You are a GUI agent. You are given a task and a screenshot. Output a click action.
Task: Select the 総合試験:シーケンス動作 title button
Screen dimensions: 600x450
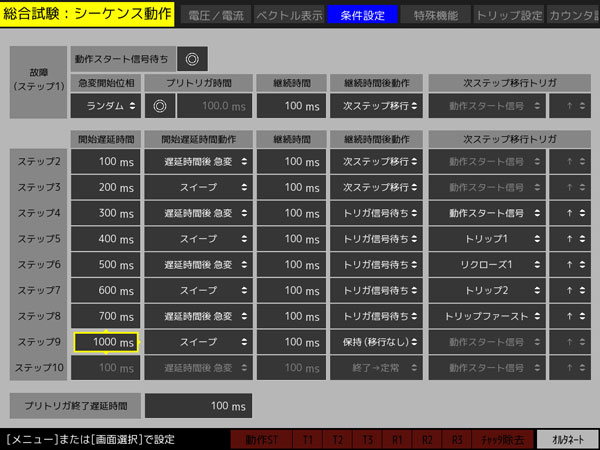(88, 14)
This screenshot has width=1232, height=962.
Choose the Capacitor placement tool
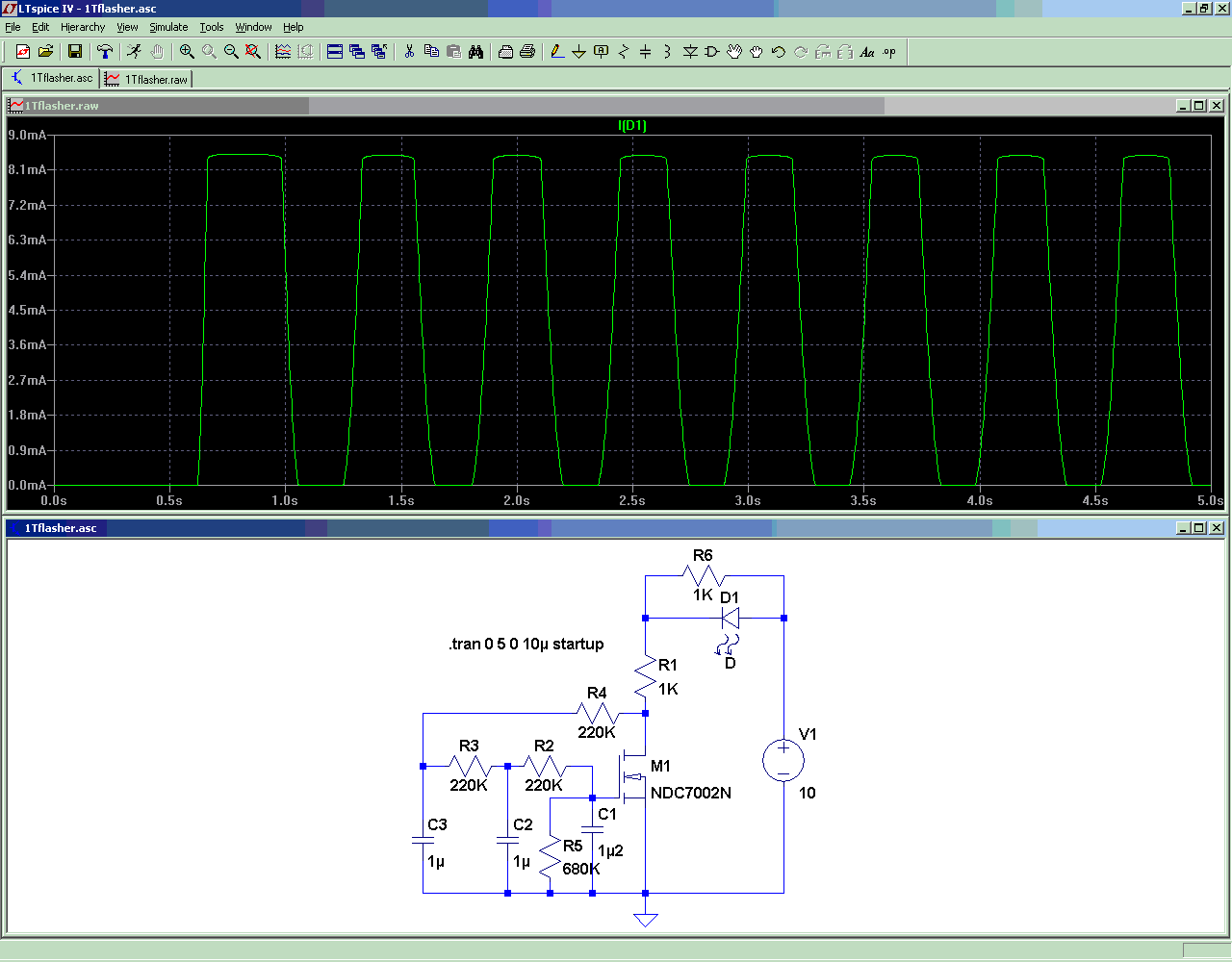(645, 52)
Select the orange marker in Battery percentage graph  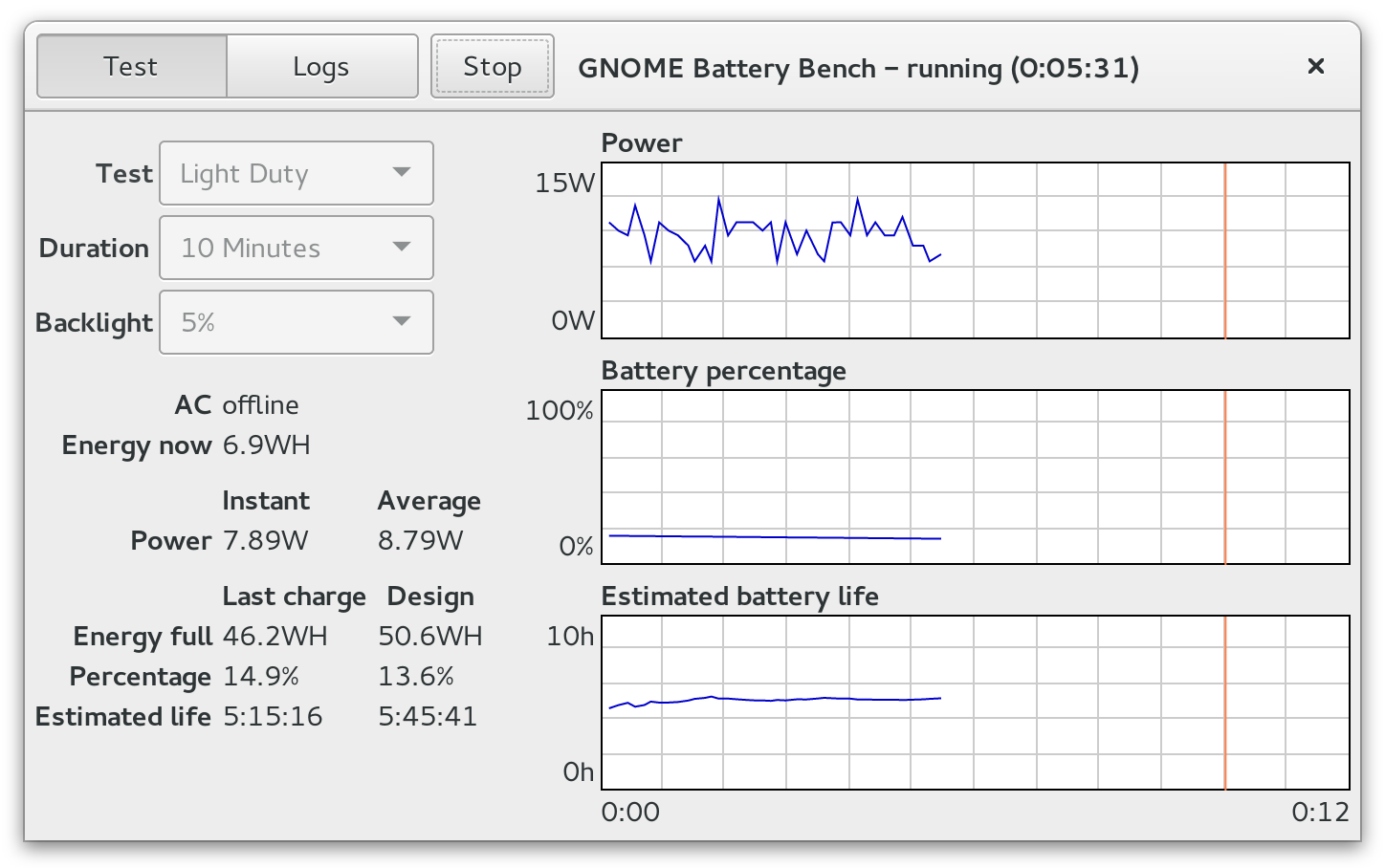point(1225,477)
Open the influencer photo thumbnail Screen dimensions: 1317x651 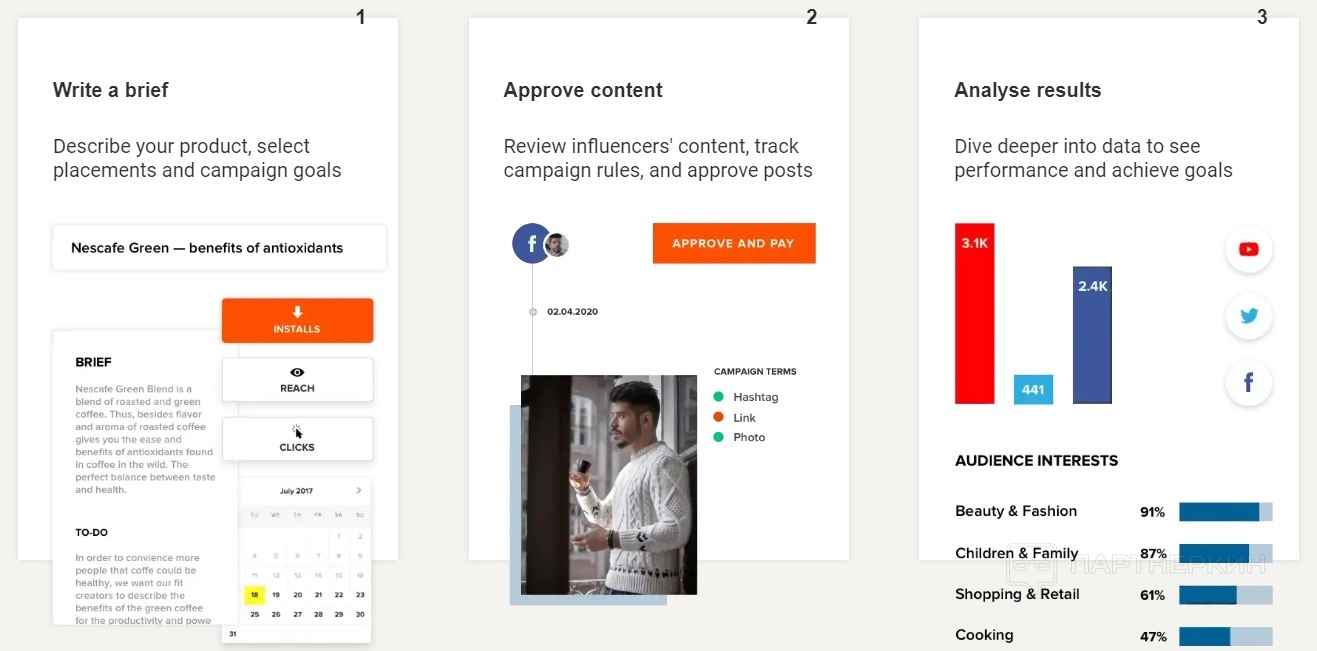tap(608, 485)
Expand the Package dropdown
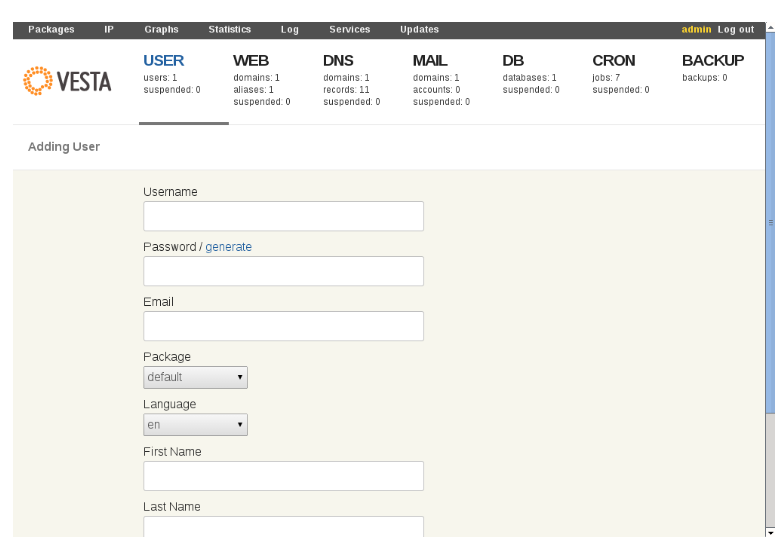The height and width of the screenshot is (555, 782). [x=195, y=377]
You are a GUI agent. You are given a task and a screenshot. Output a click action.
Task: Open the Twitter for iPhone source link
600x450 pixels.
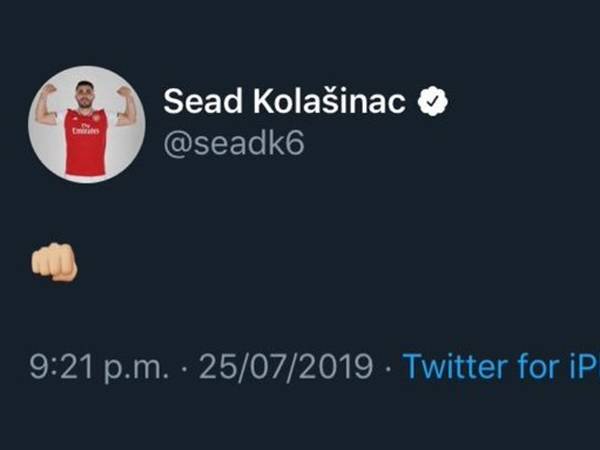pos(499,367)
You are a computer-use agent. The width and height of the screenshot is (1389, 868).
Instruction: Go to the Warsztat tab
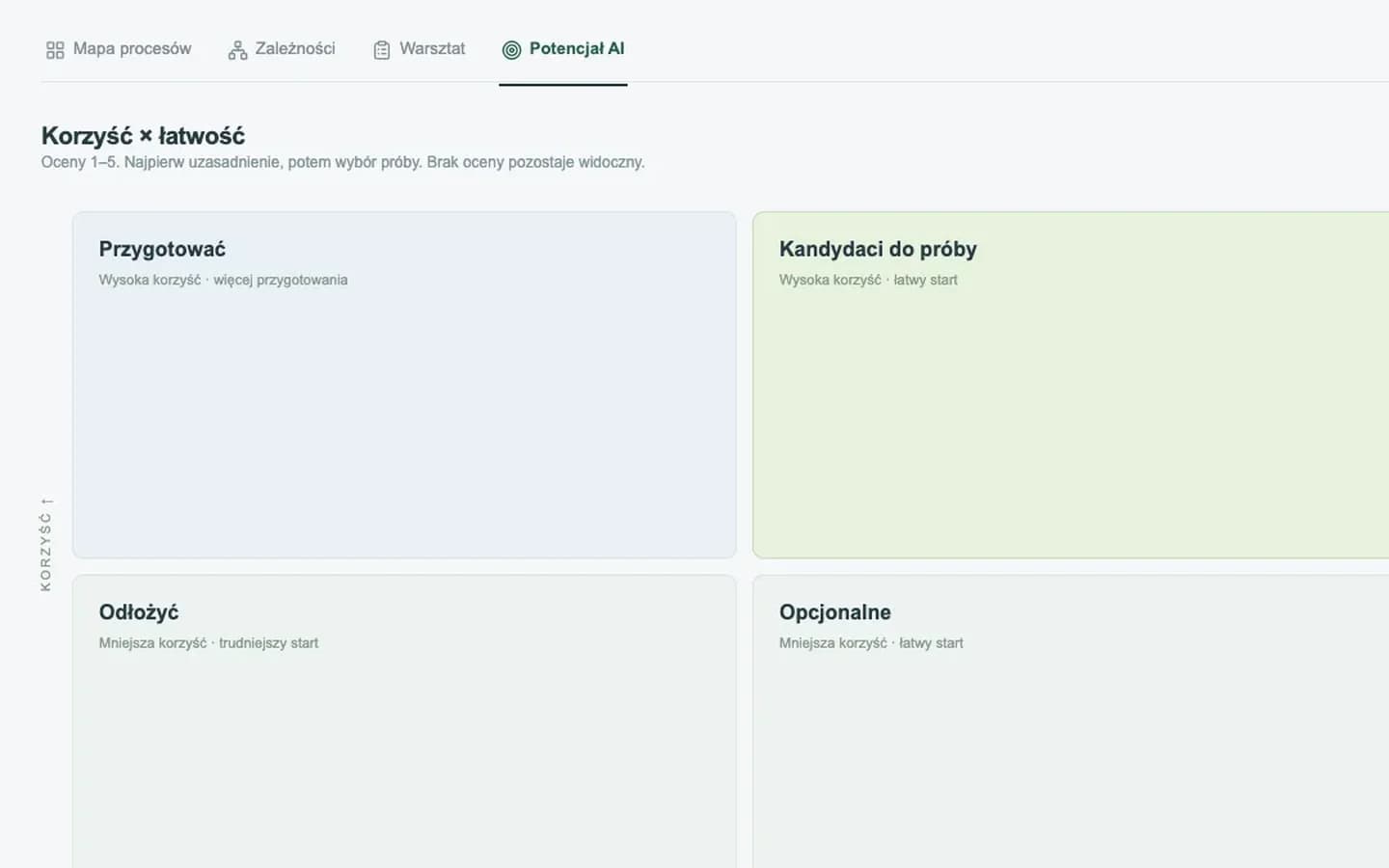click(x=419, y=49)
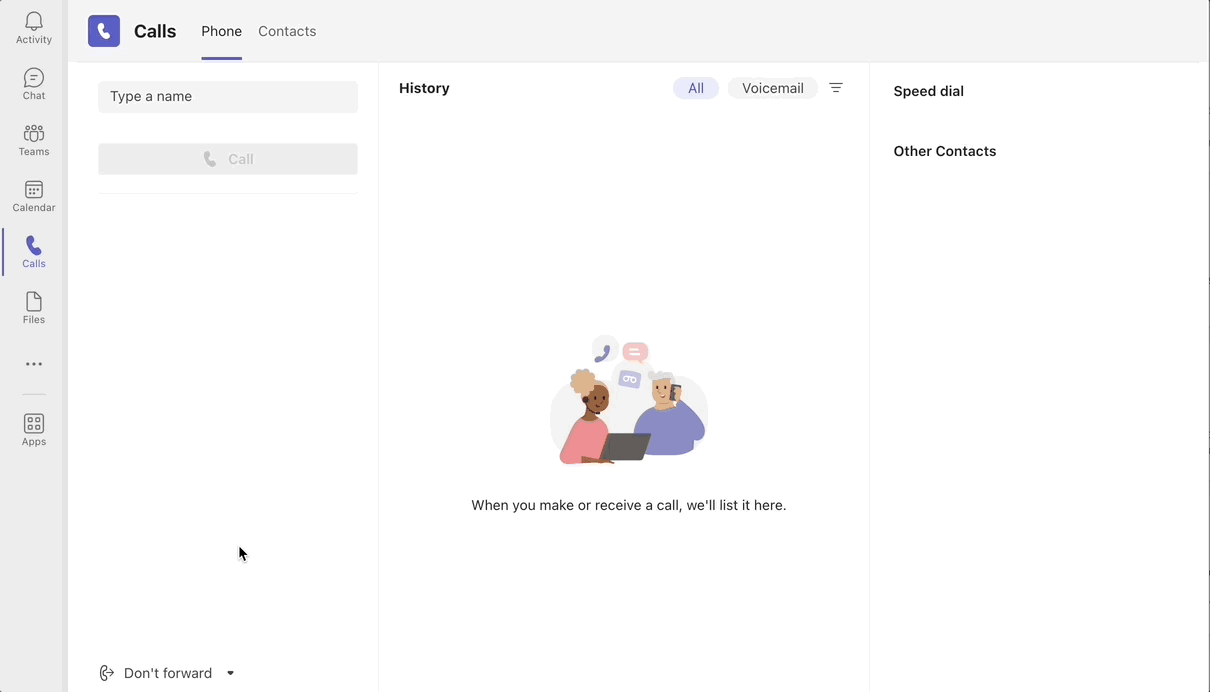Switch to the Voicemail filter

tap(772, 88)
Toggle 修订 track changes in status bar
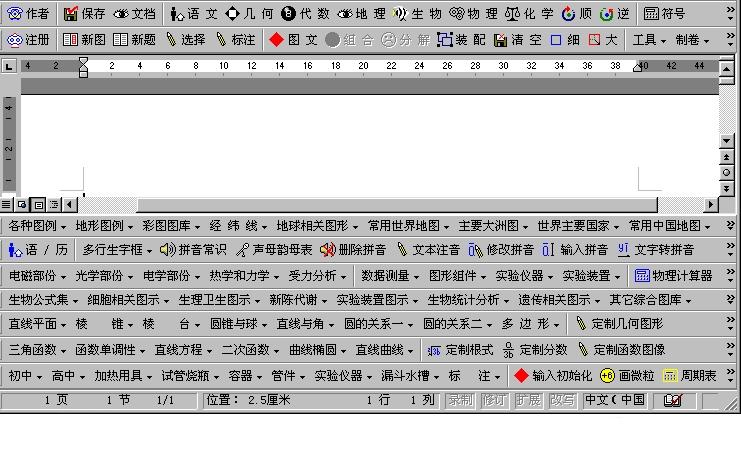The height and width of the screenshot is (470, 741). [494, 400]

===============

> [Task directions]: Copy nothing but the lines from the one containing "You are a computer-use" through the last line of the listing above, transcribed exactly and with no pictures.

> [Result of the exercise]:
You are a computer-use agent. The width and height of the screenshot is (1389, 868).
Instruction: Go to the Warsztat tab
click(x=419, y=49)
Switch to the Voicemail filter

tap(772, 88)
Toggle 修订 track changes in status bar
The height and width of the screenshot is (470, 741). [494, 400]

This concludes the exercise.